At first I thought he meant bourgeois. None of the rest of sentence made any fucking sense, so I guess it would fit.

>> No.1191808

>>1191807
Jus' chillin', bro.

>> No.1192771

Mister Palahniuk is a pretty passable author. It's readable at least, and it has an odd way of keeping your attention.

I enjoyed it, but then again it's not an overwhelmingly good book.

>> No.1192814

Loved the movie, then bought the book. The book failed in being loved by me.

>> No.1192847

I liked Survivor better

>> No.1192858

I hated survivor, absolutely hated it.

>> No.1193035

I thought it was a decent read. I've read better, but it was worth my time.

>> No.1193044

Palahniuk is someone I'm about to begin reading.
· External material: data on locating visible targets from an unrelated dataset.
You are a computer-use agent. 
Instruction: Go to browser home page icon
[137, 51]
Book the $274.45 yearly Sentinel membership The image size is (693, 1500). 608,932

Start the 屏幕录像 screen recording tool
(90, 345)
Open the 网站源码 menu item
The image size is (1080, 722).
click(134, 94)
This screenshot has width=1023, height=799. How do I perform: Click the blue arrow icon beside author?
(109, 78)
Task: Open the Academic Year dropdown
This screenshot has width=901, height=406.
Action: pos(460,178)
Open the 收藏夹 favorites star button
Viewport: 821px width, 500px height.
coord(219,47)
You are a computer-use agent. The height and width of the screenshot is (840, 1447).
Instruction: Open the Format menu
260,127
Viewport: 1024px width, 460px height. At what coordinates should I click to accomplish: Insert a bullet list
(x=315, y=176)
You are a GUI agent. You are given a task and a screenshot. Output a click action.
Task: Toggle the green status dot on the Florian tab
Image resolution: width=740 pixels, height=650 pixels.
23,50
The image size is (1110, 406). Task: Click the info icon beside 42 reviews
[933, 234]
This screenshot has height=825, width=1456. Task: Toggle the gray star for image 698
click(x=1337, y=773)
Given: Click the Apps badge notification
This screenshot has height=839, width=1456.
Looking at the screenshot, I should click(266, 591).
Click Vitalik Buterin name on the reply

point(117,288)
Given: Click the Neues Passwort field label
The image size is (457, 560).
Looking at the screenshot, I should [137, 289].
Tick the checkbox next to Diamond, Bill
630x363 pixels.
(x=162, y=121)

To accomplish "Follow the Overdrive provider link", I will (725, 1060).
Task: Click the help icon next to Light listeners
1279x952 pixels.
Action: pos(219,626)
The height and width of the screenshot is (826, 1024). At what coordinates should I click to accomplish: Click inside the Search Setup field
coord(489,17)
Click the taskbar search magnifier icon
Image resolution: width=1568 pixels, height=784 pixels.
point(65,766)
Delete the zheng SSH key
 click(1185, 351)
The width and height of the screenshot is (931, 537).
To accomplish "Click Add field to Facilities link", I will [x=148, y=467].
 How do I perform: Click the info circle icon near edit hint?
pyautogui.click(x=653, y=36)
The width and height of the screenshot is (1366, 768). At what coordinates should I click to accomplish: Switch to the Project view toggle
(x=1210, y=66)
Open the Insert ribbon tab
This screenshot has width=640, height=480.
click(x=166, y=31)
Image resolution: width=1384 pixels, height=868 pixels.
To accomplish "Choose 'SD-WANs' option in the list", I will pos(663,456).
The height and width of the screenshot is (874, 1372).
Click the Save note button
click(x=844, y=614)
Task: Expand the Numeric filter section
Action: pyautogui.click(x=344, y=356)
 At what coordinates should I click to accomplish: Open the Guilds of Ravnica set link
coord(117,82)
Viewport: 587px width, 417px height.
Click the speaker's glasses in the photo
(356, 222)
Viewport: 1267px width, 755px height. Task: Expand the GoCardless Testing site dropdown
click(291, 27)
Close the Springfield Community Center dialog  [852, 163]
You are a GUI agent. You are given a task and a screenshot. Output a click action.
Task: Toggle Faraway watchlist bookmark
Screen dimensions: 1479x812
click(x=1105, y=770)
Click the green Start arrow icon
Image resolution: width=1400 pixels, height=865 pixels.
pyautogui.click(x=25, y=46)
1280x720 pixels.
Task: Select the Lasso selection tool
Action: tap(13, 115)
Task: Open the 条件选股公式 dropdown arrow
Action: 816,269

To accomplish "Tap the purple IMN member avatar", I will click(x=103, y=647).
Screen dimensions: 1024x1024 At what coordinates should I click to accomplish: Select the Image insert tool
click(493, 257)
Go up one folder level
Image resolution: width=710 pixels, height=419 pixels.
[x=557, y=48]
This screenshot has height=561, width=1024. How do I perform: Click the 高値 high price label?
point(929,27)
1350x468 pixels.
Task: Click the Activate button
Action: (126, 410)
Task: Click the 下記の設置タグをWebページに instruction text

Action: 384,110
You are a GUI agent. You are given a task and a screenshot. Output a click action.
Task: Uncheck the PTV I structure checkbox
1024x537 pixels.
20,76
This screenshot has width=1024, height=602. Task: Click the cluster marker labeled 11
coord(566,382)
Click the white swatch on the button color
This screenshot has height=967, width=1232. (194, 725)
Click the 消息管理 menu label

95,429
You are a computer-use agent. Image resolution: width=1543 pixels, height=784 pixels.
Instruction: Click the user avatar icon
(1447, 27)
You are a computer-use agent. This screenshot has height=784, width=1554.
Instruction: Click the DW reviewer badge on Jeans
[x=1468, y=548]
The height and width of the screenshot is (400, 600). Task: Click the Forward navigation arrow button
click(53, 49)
So far all I've read is Stranger Than Fiction.

>> No.1193964
File: 182 KB, 721x595, fight club 2 fingers.jpg [View same] [iqdb] [saucenao] [google]
1193964

.... everyone's insulting this book, i personally loved it, the only reason people are insulting it is because teenagers pretend to love it. if no1 liked this book/movie you would be saying it's genius.
i prefer the book ending to the film, but the movie ending was more hollywood.

also on a side note i'm reading the survivor by Chuck Palahniuk a quarter of the way through and i cant stop reading i need to know how it ends.

also no point trying to spoil the ending i'm off.